250 pence in cash for each Scheme Share

·    The Independent Hastings Directors have today announced that Hastings Shareholders will also be entitled to receive an interim dividend for the six-month period ended 30 June 2020 of 4.5 pence per Hastings Share (the Interim Dividend). Hastings Shareholders on the register of members as at the close of business on 2 October 2020 will be entitled to receive and retain the Interim Dividend without any reduction of the consideration payable under the Offer.

·    The terms of the Offer (excluding the Interim Dividend) represent:

o  a premium of approximately 47.1 per cent. to the Closing Price per Hastings Share of 170 pence on 28 July 2020 (being the last Business Day before Hastings announced it had received an approach that may or may not lead to an offer);

o  a premium of approximately 37.5 per cent. to the volume-weighted average price of 182 pence per Hastings Share for the three-month period ended 28 July 2020 (being the last Business Day before Hastings announced it had received an approach that may or may not lead to an offer); and

o  a premium of approximately 41.7 per cent. to the volume-weighted average price of 176 pence per Hastings Share for the six-month period ended 28 July 2020 (being the last Business Day before Hastings announced it had received an approach that may or may not lead to an offer).

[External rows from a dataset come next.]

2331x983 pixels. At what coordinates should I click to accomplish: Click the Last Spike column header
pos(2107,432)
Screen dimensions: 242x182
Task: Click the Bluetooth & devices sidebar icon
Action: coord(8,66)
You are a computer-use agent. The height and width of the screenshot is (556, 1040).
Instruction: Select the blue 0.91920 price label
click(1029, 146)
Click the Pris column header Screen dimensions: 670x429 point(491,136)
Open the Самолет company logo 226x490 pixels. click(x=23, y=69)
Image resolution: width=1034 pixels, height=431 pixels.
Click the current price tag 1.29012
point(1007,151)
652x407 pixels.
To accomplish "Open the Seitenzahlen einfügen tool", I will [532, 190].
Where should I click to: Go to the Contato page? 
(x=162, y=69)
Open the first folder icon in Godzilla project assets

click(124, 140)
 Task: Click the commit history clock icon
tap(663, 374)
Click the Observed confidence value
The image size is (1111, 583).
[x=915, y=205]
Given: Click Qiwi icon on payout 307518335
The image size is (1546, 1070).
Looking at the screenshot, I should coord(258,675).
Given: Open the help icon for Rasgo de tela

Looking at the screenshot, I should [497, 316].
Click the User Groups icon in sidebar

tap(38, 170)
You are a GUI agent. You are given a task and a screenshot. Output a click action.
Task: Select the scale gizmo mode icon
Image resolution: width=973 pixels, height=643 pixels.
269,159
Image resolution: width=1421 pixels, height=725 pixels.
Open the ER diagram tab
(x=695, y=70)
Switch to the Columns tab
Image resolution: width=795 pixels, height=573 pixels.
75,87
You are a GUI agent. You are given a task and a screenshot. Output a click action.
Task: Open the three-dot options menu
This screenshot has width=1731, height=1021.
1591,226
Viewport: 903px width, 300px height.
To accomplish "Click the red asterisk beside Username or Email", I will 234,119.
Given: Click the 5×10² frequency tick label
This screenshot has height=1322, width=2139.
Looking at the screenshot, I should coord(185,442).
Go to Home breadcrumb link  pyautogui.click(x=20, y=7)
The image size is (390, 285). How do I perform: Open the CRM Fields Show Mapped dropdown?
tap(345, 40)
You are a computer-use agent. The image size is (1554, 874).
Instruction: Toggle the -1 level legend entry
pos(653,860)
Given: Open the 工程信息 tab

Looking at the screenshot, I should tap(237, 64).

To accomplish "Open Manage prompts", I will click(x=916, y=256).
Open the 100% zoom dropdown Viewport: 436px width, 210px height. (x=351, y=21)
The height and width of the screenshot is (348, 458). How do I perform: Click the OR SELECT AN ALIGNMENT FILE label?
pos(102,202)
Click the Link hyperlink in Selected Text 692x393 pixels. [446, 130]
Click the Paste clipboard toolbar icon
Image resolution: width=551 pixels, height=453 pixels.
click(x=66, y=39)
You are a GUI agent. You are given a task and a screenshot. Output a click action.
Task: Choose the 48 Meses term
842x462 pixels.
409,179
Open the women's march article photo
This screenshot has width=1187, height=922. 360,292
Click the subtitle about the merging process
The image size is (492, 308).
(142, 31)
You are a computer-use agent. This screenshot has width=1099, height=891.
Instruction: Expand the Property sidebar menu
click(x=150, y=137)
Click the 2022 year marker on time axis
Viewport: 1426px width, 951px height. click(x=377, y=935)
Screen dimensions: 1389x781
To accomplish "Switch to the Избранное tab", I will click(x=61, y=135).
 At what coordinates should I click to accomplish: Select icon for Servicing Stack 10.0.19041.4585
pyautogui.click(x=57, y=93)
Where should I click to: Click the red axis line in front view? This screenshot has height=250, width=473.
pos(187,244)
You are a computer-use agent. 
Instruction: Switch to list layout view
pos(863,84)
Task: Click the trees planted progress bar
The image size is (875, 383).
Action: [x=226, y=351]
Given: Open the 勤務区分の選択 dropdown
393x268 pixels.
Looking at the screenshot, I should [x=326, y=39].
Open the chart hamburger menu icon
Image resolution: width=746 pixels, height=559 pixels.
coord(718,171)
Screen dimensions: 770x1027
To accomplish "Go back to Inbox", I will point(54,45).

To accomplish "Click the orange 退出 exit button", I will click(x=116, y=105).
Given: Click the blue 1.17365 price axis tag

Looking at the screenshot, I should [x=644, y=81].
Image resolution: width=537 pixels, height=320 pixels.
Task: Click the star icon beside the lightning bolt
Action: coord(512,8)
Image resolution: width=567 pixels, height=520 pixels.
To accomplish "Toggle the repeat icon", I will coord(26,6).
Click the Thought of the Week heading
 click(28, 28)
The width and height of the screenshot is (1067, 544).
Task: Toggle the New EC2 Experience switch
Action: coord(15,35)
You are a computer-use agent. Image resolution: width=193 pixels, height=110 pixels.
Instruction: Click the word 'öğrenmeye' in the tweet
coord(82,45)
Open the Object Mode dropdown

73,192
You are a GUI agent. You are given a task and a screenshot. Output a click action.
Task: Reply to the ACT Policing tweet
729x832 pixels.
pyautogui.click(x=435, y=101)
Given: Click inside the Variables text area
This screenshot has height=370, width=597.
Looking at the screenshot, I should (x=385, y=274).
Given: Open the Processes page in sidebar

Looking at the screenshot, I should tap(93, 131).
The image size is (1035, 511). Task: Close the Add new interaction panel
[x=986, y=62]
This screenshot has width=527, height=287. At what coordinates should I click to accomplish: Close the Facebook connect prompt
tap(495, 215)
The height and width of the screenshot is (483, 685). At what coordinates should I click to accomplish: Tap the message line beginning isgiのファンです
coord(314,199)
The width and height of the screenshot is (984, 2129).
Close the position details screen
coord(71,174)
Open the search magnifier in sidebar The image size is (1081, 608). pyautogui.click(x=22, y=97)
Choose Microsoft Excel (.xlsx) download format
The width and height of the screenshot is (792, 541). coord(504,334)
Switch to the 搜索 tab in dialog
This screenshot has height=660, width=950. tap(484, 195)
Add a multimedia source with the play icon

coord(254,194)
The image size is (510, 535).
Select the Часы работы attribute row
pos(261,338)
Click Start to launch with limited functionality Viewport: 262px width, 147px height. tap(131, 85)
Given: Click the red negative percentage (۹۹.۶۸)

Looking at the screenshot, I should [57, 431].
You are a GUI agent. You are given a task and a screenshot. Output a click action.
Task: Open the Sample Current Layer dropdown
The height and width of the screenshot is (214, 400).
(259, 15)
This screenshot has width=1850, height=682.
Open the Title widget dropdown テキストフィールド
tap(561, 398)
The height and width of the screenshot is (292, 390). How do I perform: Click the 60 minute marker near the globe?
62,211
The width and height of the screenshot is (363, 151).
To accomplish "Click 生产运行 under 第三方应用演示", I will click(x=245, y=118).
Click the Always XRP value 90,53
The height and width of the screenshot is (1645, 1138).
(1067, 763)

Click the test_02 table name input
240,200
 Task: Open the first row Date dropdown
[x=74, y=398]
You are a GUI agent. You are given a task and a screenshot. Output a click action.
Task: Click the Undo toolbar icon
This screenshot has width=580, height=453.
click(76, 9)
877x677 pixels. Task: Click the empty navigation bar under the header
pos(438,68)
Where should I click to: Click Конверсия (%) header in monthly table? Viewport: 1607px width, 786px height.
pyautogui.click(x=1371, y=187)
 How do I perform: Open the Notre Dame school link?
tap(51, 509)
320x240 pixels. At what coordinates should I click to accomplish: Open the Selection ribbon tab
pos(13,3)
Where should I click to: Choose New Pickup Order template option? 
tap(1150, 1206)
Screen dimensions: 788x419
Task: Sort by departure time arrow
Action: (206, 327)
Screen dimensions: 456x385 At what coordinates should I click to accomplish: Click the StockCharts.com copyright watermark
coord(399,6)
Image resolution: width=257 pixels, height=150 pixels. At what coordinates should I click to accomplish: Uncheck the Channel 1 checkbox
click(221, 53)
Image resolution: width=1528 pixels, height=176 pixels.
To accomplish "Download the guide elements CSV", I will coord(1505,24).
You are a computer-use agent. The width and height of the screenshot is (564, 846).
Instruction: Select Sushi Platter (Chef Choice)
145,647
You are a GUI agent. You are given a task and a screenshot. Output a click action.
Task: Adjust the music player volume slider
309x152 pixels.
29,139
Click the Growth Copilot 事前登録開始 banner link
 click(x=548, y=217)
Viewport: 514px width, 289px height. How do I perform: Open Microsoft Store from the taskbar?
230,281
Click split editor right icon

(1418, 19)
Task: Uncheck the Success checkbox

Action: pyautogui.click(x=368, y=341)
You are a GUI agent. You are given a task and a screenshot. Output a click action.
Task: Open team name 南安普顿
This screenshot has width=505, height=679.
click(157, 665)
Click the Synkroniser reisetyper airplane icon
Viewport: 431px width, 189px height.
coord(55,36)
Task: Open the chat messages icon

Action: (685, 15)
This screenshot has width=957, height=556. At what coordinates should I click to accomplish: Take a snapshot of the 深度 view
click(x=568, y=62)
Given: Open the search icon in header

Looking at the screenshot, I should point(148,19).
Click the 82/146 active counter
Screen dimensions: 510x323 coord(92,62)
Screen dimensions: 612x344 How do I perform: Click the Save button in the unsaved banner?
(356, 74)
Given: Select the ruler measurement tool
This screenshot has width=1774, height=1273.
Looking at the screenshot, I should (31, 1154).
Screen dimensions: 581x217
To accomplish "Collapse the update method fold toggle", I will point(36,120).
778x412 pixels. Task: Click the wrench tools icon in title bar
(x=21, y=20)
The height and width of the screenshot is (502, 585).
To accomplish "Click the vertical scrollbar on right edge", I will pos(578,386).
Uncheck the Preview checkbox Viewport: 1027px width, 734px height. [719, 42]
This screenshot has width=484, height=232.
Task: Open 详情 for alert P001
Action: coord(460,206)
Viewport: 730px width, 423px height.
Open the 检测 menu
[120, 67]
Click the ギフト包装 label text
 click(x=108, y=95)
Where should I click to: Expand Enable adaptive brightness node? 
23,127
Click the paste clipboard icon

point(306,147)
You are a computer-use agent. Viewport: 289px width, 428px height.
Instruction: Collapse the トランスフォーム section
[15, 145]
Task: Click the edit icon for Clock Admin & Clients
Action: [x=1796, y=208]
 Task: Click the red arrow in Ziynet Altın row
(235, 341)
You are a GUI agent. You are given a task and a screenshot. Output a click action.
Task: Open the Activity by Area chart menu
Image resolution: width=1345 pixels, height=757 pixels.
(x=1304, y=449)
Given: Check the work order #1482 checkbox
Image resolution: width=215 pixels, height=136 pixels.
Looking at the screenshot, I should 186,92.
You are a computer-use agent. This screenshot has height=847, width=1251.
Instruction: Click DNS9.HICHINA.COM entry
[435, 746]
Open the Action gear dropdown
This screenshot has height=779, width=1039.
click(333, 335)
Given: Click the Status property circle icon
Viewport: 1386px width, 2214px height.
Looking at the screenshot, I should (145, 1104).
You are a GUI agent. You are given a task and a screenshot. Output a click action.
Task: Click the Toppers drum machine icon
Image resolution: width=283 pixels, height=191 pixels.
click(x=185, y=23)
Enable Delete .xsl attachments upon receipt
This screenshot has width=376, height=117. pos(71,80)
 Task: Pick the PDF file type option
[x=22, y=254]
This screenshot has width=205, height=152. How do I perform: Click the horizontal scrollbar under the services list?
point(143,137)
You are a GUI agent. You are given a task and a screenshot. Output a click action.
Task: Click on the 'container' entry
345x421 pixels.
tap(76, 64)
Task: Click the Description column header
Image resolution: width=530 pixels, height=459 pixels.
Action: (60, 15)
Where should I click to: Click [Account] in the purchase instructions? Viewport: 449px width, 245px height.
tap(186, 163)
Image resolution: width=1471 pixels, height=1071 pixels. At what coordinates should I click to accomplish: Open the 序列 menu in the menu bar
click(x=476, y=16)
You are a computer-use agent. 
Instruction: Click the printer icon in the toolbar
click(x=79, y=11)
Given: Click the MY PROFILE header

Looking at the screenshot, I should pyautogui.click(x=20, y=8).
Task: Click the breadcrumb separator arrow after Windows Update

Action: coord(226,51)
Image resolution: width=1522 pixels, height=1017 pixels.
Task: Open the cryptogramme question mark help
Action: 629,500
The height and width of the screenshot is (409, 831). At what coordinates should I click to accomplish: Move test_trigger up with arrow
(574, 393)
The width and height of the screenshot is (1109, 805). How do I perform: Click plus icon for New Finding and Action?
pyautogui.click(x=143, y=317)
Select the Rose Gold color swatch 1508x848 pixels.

·    The terms of the Offer (excluding the Interim Dividend) value Hastings’ entire issued and to be issued share capital at approximately £1.66 billion.

Information on the Consortium and Bidco

·    Sampo is a leading Nordic insurance group listed on Nasdaq Helsinki with a market capitalisation of approximately €17.6 billion on 4 August 2020 (being the last practicable date before the date of this Announcement). The Sampo Group is made up of the parent company Sampo and its subsidiaries If P&C Insurance, Mandatum Life and Topdanmark. Nordea, the Nordic banking group and Nordax, a leading Nordic niche bank, are Sampo’s associated companies.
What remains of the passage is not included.